The Today Show recently did a segment based on a report by the Economic Policy Institute about irregular work hours and the damage it may cause kids of parents with these “on-call” arrangements. Even the New York Times ran a piece on the subject, The Perils of Ever-Changing Work Schedules Extend to Children’s Well-Being…
A growing body of research suggests that children’s language and problem-solving skills may suffer as a result of their parents’ problematic schedules, and that they may be more likely than other children to smoke and drink when they are older.
“Young children and adolescents of parents working unpredictable schedules or outside standard daytime working hours are more likely to have inferior cognitive and behavioral outcomes,” the Economic Policy Institute, a liberal advocacy group, said last week in a report.
Last year, two Democratic representatives introduced the Schedules That Work Act, which would require employers to give workers more say about their hours and provide them with incentives to encourage more stable schedules.

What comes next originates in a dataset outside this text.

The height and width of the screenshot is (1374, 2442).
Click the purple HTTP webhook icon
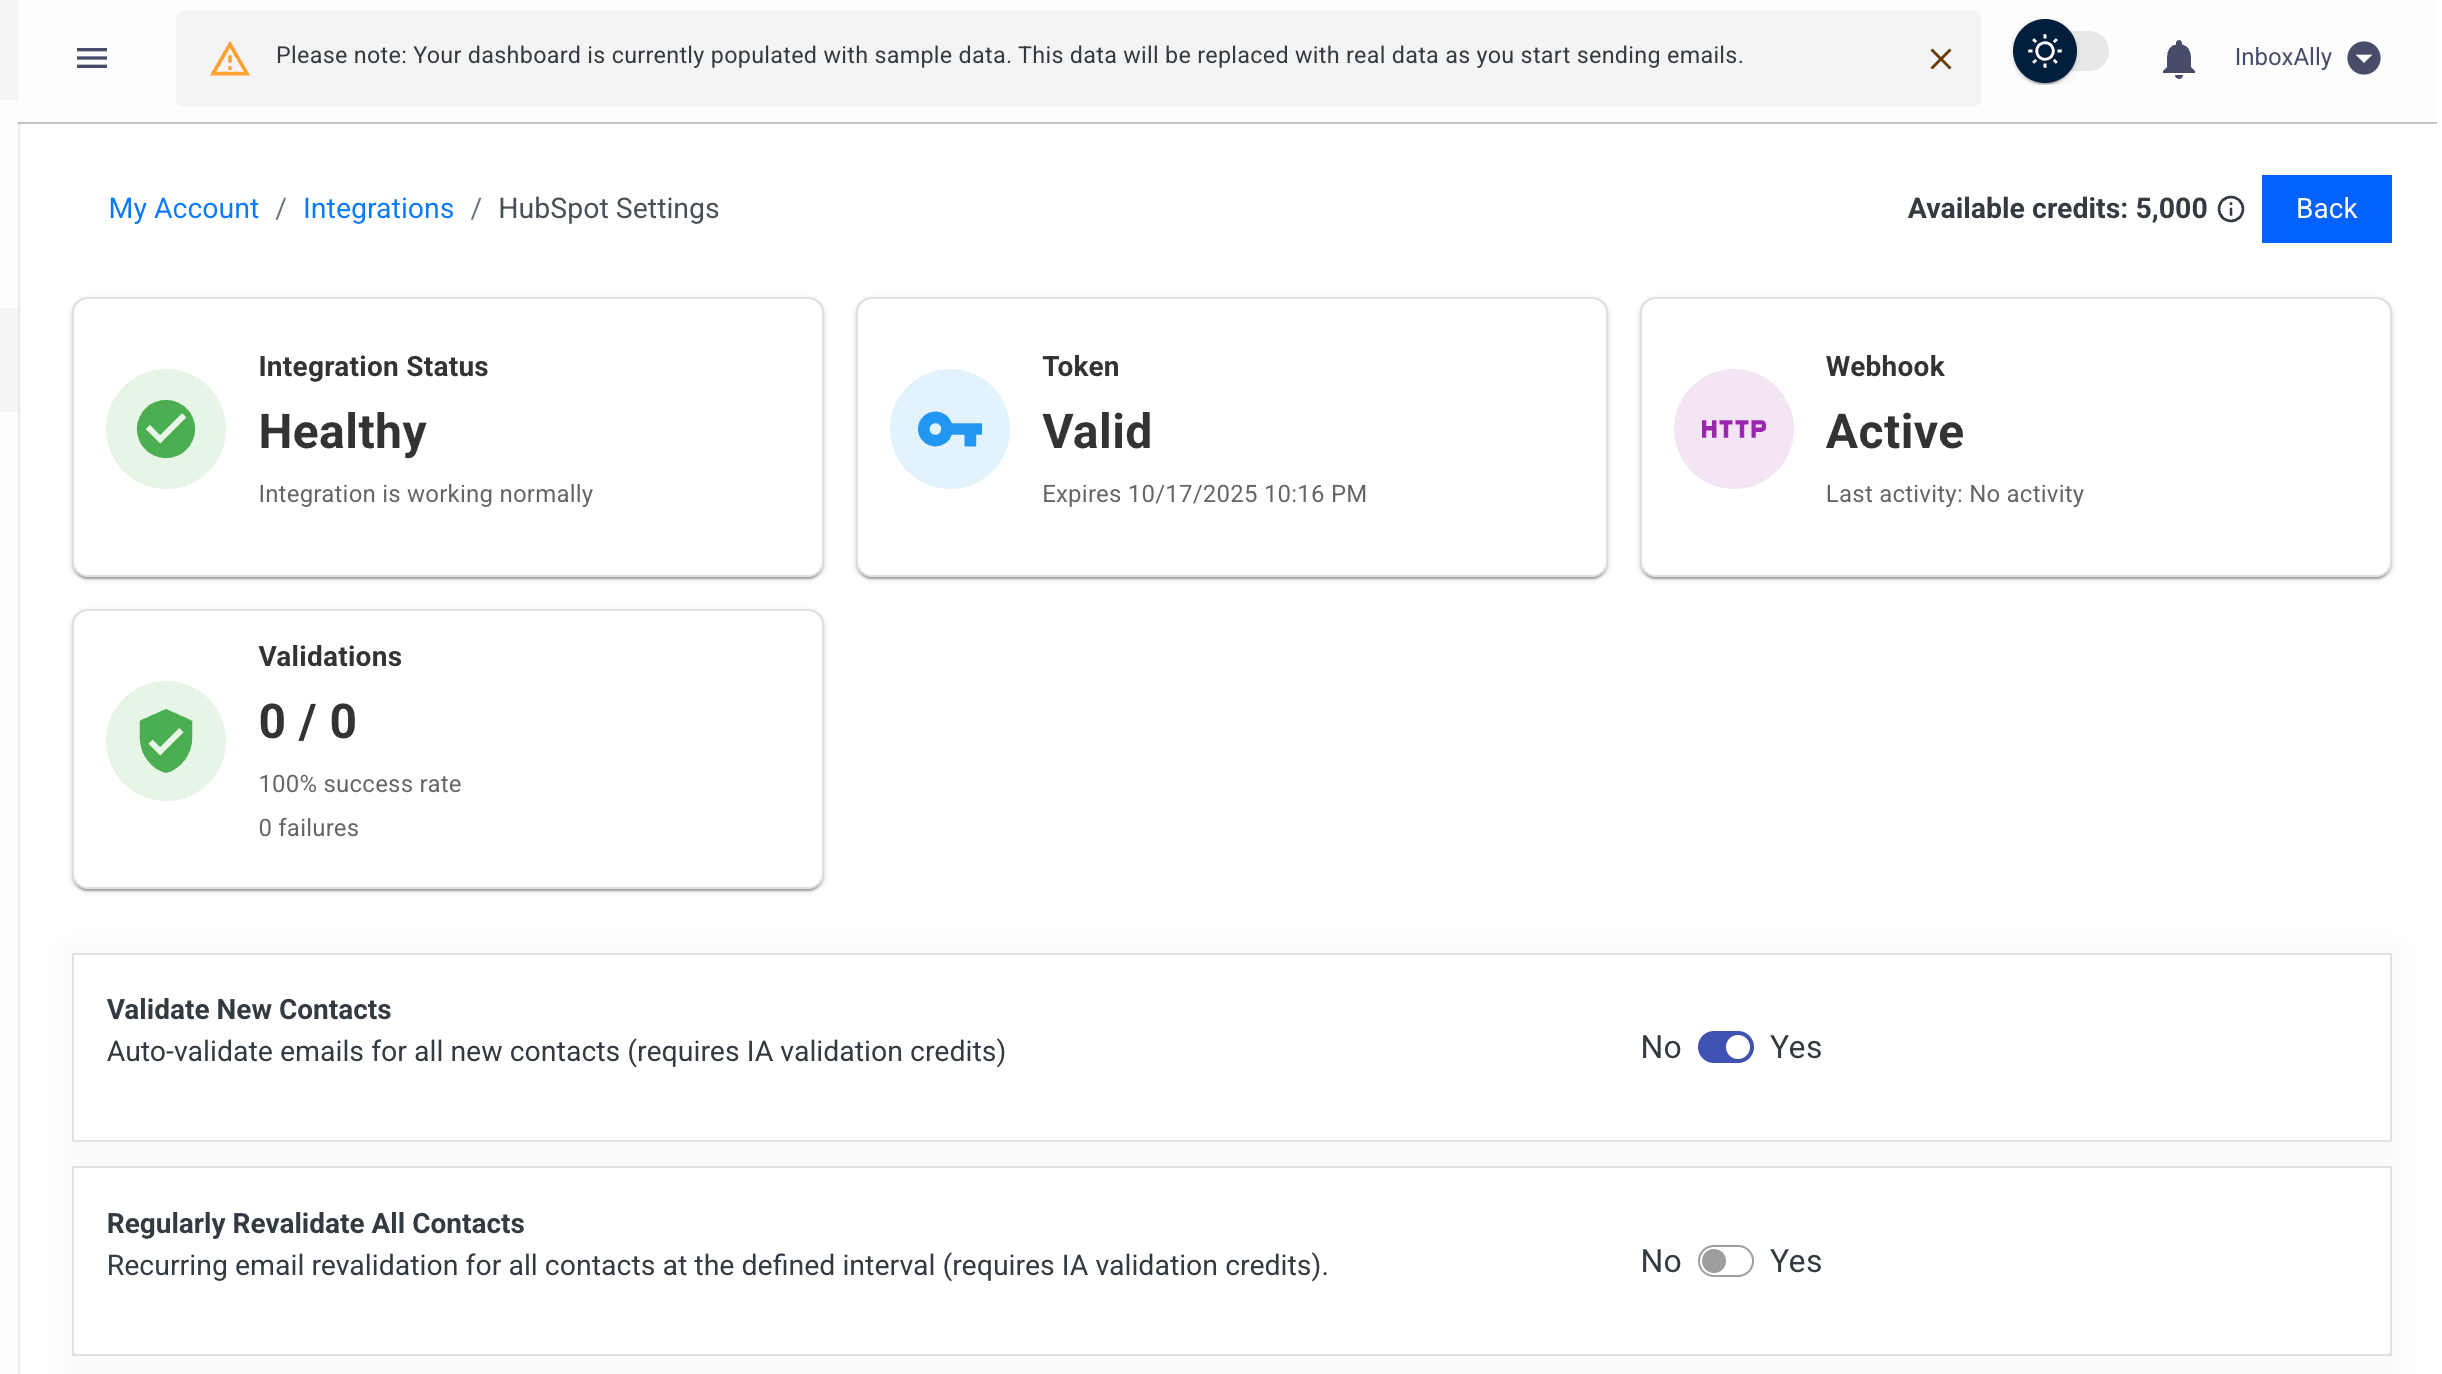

“We are all talking about this today,” said Representative Rosa DeLauro, Democrat of Connecticut, who is one of the bill’s lead sponsors. “Five years ago, it was an issue people would have brushed to the corner.” The bill has 69 co-sponsors; two Democrats also introduced companion legislation in the Senate.
Among the needs that policy makers and activists working on the issue identify is finding stable, professional child care on a schedule that shifts from week to week.
“The arrangements families put together are usually ad hoc,” Ms. DeLauro said. “They have to rely on other family members, friends. If something breaks down in that chain, they have a problem.”
Wonder why a member of the party that likes to talk about family values didn’t bother to sponsor this legislation? Maybe their real priorities are elsewhere.